There are three stages in a relationship with a narcissist: Idealize, Devalue, and Discard. This article will describe in detail the Idealization phase, also known as Love Bombing.

The narcissist will employ a few tactics to hook you in, and guess what? They truly work on unsuspecting people. This is because it quickly makes you happy and stops you from thinking, thereby accepting risks. As Jackson MacKenzie writes in Psychopath Free, it can modify “your brain chemicals to become addicted to the pleasure centers firing away. ”

Perhaps most insidious of all the psychopath’s evils: their relationship cycle. In which they gleefully and systematically wipe out the identity of an unsuspecting victim. Cold & calculated emotional rape.

– Jackson MacKenzie, Psychopath Free

Love Bombing — The Idealization Stage

The cat has been let out of the bag and the world seems to know what a narcissist is. The phrase Love Bombing is used quite often, but in a narcissistic relationship, there are specific things that a narcissist will do to capture their victim’s heart. Showering someone with affection and being really into someone does not constitute love bombing — not really anyway.

The idealization phase in a psychopathic relationship will be unlike anything you’ve ever experienced. You will be swept off of your feet, lost in a passionate fantasy with someone who excites you on every level: emotionally, spiritually, and sexually. They will be the first thing on your mind when you wake up in the morning, waiting for their cheerful, funny texts to start your day. You will quickly find yourself planning a future with them—forgetting about the dull realities of life. None of that matters anymore. They’re the person you want to spend the rest of your life with.

Psychopaths never truly feel the things they display. They’re observing you, mirroring your every emotion, and pretending to ride this high with you.  Idealization is the first step in the psychopath’s grooming process. Also known as love-bombing, it quickly breaks down your guard, unlocks your heart, and modifies your brain chemicals to become addicted to the pleasure centers firing away.

The excessive flattery and compliments play on your deepest vanities and insecurities—qualities you likely don’t even know you possess.
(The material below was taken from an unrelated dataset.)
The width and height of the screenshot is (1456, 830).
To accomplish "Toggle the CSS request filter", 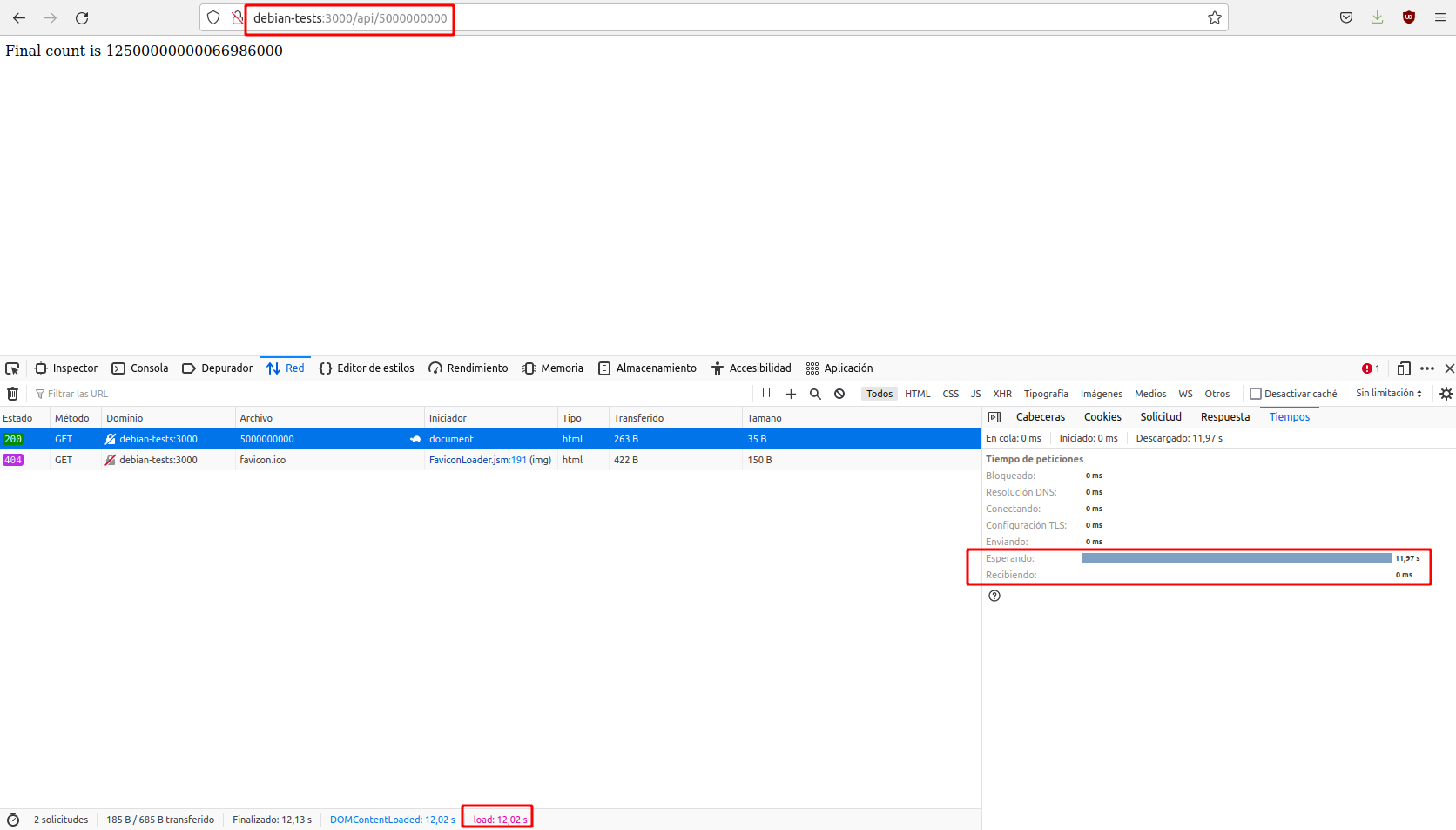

They will feed you constant praise & attention through your phone and socials. Within a matter of weeks, the two of you will have your own set of inside jokes, pet names, and cute songs. Looking back, you see how insane the whole thing was. But when you’re in the middle of it, you can’t even imagine life without them. So how did they do it?

The psychopath uses a variety of brainwashing techniques to win you over. They will emphasize six major points during the idealize process:

We have so much in common

We see the world the same way. We have the same sense of humor. We’re both so empathetic, constantly helping out our friends & family members. We are perfect for each other. The psychopath repeatedly drills these points home, often times even going so far as to say: “we’re practically the same person.” They spend most of the idealize phase listening to you and excitingly responding that they feel the same way. You will eventually come to think that they’re the only person you’ll ever meet who’s so similar to you. And you’re right. Because it is flat-out impossible (and creepy) for two people to be identical in every way. Normal people have differences. It’s what makes life interesting. But psychopaths can skip this complication because they don’t have an identity. They do not have a sense of self. They don’t have life experiences that shape their needs, insecurities, and fantasies. Instead, they steal yours. Like a chameleon, they will transform every part of their personality to become your perfect match.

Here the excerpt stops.